Raleigh police officers, firefighters threaten to sue over city's vaccination rules

City leaders have set a Friday deadline for most Raleigh workers to get vaccinated against coronavirus if they ever want to be promoted. Public safety workers like police officers and firefighters have until the end of the year to get their shots.

Posted Updated

Matthew Burns
, WRAL.com senior producer/politics editor, & Adam Owens, WRAL anchor/reporter
RALEIGH, N.C. — A group of Raleigh city employees, including dozens of police officers and firefighters, have hired a lawyer and are threatening to sue the city over its coronavirus vaccine regulations.

The group, called City of Raleigh Freedom to Choose, calls a bar to promotion and weekly testing for unvaccinated employees, as well as cash bonuses and extra days off for those who get their shots as evidence Raleigh is "actively discriminating against unvaccinated city employees while privileging other employees."

Raleigh has about 4,000 city employees, and about 78 percent have been vaccinated.

The city offered incentives of $250 and two extra vacation days to encourage workers to get their shots, but that ended for most last month. The city set a Sept. 17 deadline for workers to be vaccinated if they wanted to be promoted in the future.

Public safety workers, including police officers and firefighters, have until Dec. 31 to be vaccinated or be shut out of promotions.

"CRFC supports the right of city employees to make their own informed medical treatment choices, including the decision as to whether to get vaccinated against COVID-19. CRFC is not 'anti-vax,'" attorney James Lawrence wrote in an Oct. 11 letter to Mayor Mary-Ann Baldwin. "What our clients oppose are top-down mandates, coercion and control."

The no-promotions rule for unvaccinated workers isn't set out in any city policy and violates Raleigh's own nondiscrimination ordinances, Lawrence argued in the letter.

"The mandate at issue here appears to have been instituted by city leadership fiat," he wrote. "We are not aware that the Civil Service Commission ever reviewed or that the City Council ever voted on it. As a result, our clients did not get an opportunity to comment on the mandate at a public meeting. The council did not have an opportunity to debate its merits. Simply put, democracy did not happen."
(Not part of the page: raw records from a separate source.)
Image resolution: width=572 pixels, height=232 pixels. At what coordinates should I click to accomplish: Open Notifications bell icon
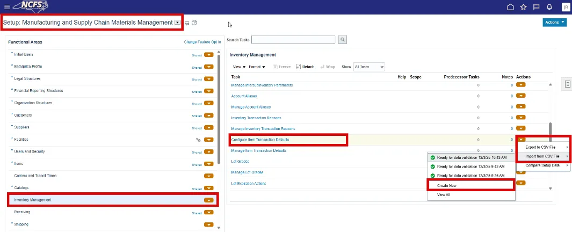(549, 7)
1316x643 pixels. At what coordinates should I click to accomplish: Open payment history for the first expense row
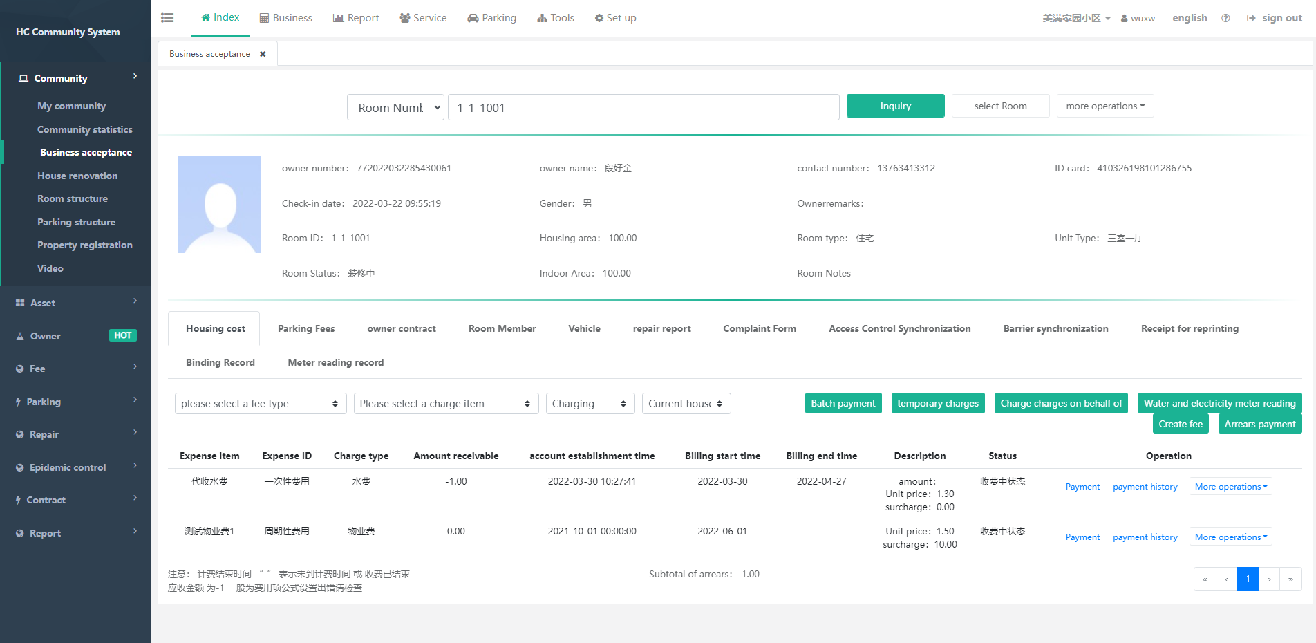coord(1145,487)
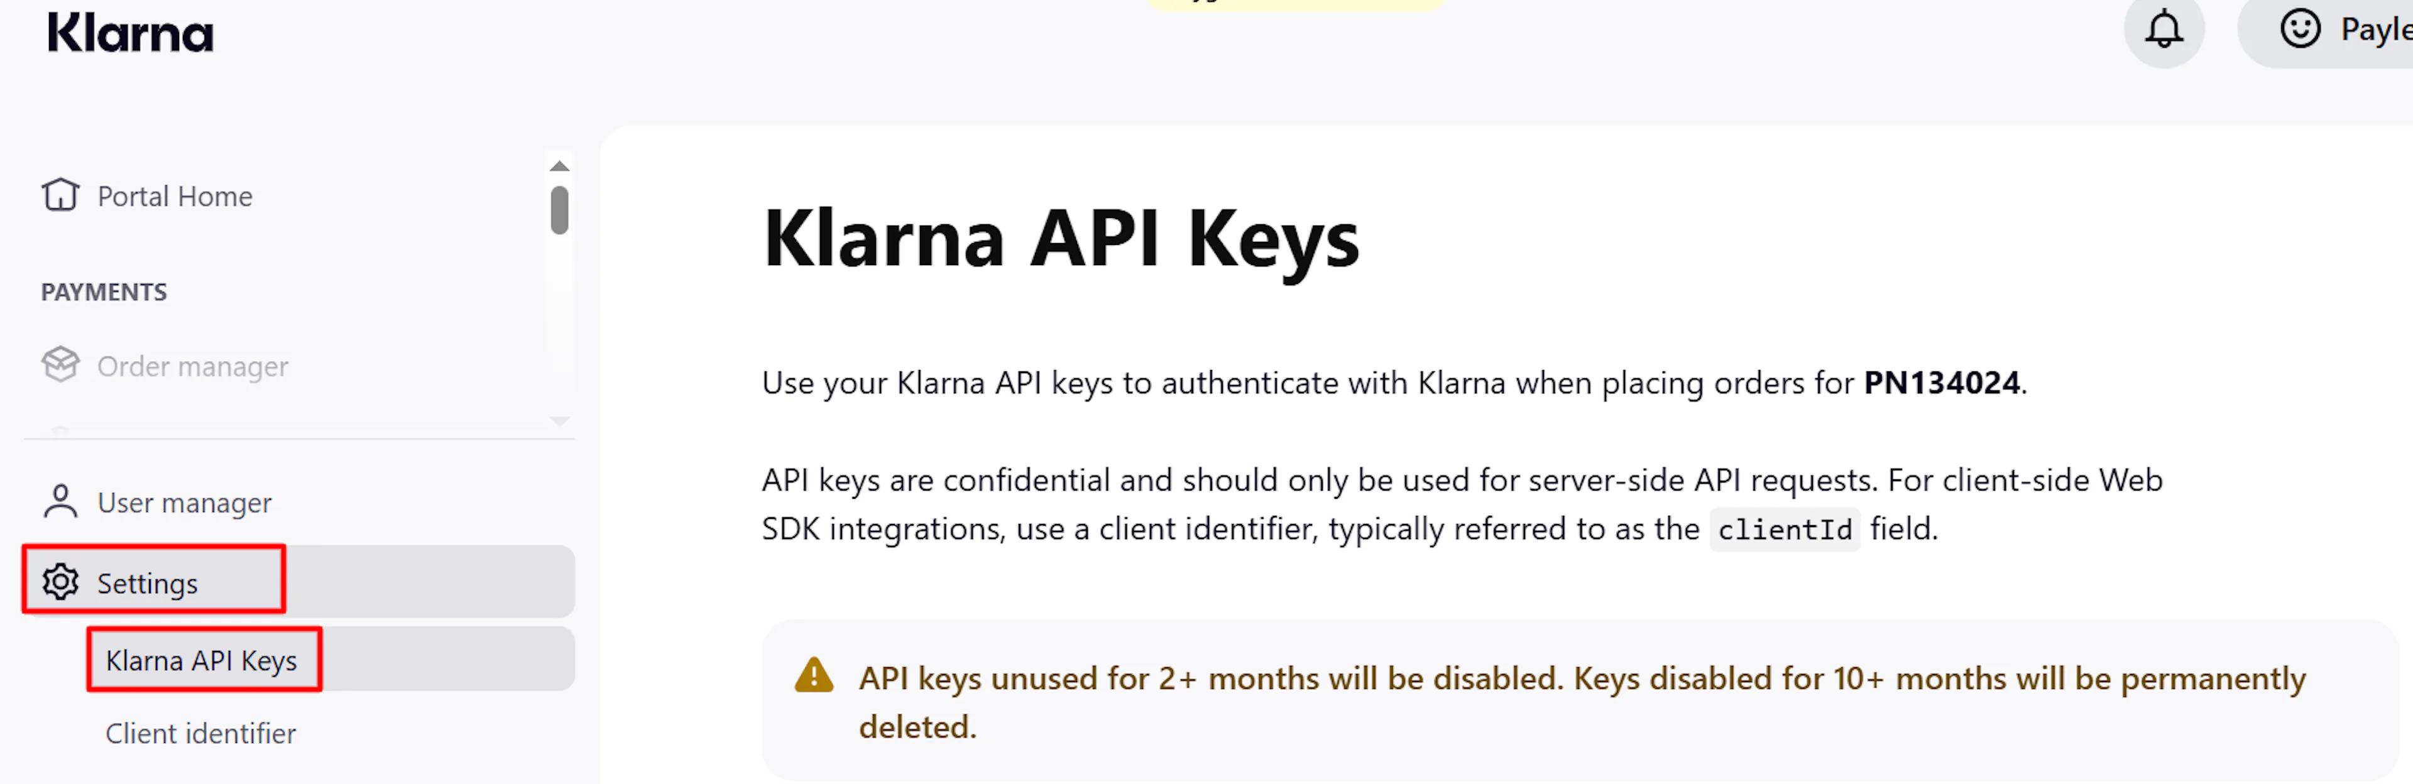Click the Settings gear icon
Image resolution: width=2413 pixels, height=784 pixels.
(61, 582)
Baldwin couldn't be reached Thursday for comment.

Lawrence also argued that the rules discriminate against city workers who obtained a religious exemption from vaccination because they aren't eligible for the $250 bonus or the added vacation days. Meanwhile, he said, not paying unvaccinated workers for the time they spend getting weekly tests violates federal labor laws.

In addition, he noted in the letter, the city's rules give unvaccinated workers up to five weeks of skipping tests, during which they would face "progressive discipline" before possible termination. Yet, officials assume the workers will be on the job throughout that period, putting themselves and others at risk of infection.

"A fundamental rethinking of this entire policy would be in order," Lawrence said in an interview with WRAL News.

"Our clients went into public service to care for and protect the people of Raleigh. They do not want to litigate against the city, but unless the mandate is lifted, our clients will be faced with no other choice but to ask a court to uphold their rights," the letter to the mayor concludes.

Raleigh is likely to lose dedicated public servants over the vaccination rules, Lawrence said.

"We want our best people here. We don’t want to lose them to other, competing jurisdictions," he said.